Start of Exercise data
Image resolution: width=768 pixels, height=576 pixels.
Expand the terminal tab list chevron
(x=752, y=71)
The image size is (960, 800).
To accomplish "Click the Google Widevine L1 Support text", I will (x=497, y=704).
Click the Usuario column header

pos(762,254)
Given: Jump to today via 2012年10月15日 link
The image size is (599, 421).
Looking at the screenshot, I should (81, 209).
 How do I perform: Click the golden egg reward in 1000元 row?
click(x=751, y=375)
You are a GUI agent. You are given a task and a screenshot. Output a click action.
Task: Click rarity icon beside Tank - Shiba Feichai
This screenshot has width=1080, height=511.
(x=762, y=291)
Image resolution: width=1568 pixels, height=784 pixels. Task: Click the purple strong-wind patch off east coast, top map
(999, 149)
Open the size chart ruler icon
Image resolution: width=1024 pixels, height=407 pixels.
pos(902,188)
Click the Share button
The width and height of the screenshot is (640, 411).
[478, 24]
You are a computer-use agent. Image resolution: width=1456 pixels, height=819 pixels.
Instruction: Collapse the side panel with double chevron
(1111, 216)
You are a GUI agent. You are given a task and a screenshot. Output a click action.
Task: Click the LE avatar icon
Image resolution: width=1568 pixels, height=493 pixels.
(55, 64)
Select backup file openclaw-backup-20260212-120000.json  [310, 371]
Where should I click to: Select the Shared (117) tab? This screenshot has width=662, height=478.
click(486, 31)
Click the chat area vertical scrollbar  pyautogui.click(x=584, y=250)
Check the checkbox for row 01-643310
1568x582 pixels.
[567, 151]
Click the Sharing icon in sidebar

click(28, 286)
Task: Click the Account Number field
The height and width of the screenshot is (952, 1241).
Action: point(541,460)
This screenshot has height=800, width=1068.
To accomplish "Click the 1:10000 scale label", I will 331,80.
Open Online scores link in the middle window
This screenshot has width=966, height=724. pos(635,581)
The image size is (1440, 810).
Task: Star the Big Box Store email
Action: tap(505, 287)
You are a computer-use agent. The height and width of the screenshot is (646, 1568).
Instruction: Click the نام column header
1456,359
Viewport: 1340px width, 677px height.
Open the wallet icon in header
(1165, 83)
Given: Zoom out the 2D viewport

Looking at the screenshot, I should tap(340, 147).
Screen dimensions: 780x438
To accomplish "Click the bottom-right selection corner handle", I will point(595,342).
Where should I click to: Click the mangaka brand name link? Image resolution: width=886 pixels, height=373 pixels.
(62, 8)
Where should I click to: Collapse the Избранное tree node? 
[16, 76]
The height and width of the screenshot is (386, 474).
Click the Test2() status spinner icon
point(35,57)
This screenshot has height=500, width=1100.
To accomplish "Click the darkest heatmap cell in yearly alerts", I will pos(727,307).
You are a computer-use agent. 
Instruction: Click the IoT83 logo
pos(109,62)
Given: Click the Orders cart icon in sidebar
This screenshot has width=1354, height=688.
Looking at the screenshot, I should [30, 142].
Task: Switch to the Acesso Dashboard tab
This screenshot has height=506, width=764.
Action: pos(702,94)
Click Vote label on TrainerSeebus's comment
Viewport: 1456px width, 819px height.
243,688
End of Exercise data
◆ Instruction ◆
Please copy all of the entries above word for word, keeping every line and its order unchanged.

◆ Solution to the problem ◆
Image resolution: width=768 pixels, height=576 pixels.
Expand the terminal tab list chevron
(x=752, y=71)
The image size is (960, 800).
To accomplish "Click the Google Widevine L1 Support text", I will (x=497, y=704).
Click the Usuario column header

pos(762,254)
Given: Jump to today via 2012年10月15日 link
The image size is (599, 421).
Looking at the screenshot, I should (81, 209).
 How do I perform: Click the golden egg reward in 1000元 row?
click(x=751, y=375)
You are a GUI agent. You are given a task and a screenshot. Output a click action.
Task: Click rarity icon beside Tank - Shiba Feichai
This screenshot has width=1080, height=511.
(x=762, y=291)
Image resolution: width=1568 pixels, height=784 pixels. Task: Click the purple strong-wind patch off east coast, top map
(999, 149)
Open the size chart ruler icon
Image resolution: width=1024 pixels, height=407 pixels.
pos(902,188)
Click the Share button
The width and height of the screenshot is (640, 411).
[478, 24]
You are a computer-use agent. Image resolution: width=1456 pixels, height=819 pixels.
Instruction: Collapse the side panel with double chevron
(1111, 216)
You are a GUI agent. You are given a task and a screenshot. Output a click action.
Task: Click the LE avatar icon
Image resolution: width=1568 pixels, height=493 pixels.
(55, 64)
Select backup file openclaw-backup-20260212-120000.json  [310, 371]
Where should I click to: Select the Shared (117) tab? This screenshot has width=662, height=478.
click(486, 31)
Click the chat area vertical scrollbar  pyautogui.click(x=584, y=250)
Check the checkbox for row 01-643310
1568x582 pixels.
[567, 151]
Click the Sharing icon in sidebar

click(28, 286)
Task: Click the Account Number field
The height and width of the screenshot is (952, 1241).
Action: point(541,460)
This screenshot has height=800, width=1068.
To accomplish "Click the 1:10000 scale label", I will 331,80.
Open Online scores link in the middle window
This screenshot has width=966, height=724. pos(635,581)
The image size is (1440, 810).
Task: Star the Big Box Store email
Action: tap(505, 287)
You are a computer-use agent. The height and width of the screenshot is (646, 1568).
Instruction: Click the نام column header
1456,359
Viewport: 1340px width, 677px height.
Open the wallet icon in header
(1165, 83)
Given: Zoom out the 2D viewport

Looking at the screenshot, I should tap(340, 147).
Screen dimensions: 780x438
To accomplish "Click the bottom-right selection corner handle", I will point(595,342).
Where should I click to: Click the mangaka brand name link? Image resolution: width=886 pixels, height=373 pixels.
(62, 8)
Where should I click to: Collapse the Избранное tree node? 
[16, 76]
The height and width of the screenshot is (386, 474).
Click the Test2() status spinner icon
point(35,57)
This screenshot has height=500, width=1100.
To accomplish "Click the darkest heatmap cell in yearly alerts", I will pos(727,307).
You are a computer-use agent. 
Instruction: Click the IoT83 logo
pos(109,62)
Given: Click the Orders cart icon in sidebar
This screenshot has width=1354, height=688.
Looking at the screenshot, I should [30, 142].
Task: Switch to the Acesso Dashboard tab
This screenshot has height=506, width=764.
Action: pos(702,94)
Click Vote label on TrainerSeebus's comment
Viewport: 1456px width, 819px height.
243,688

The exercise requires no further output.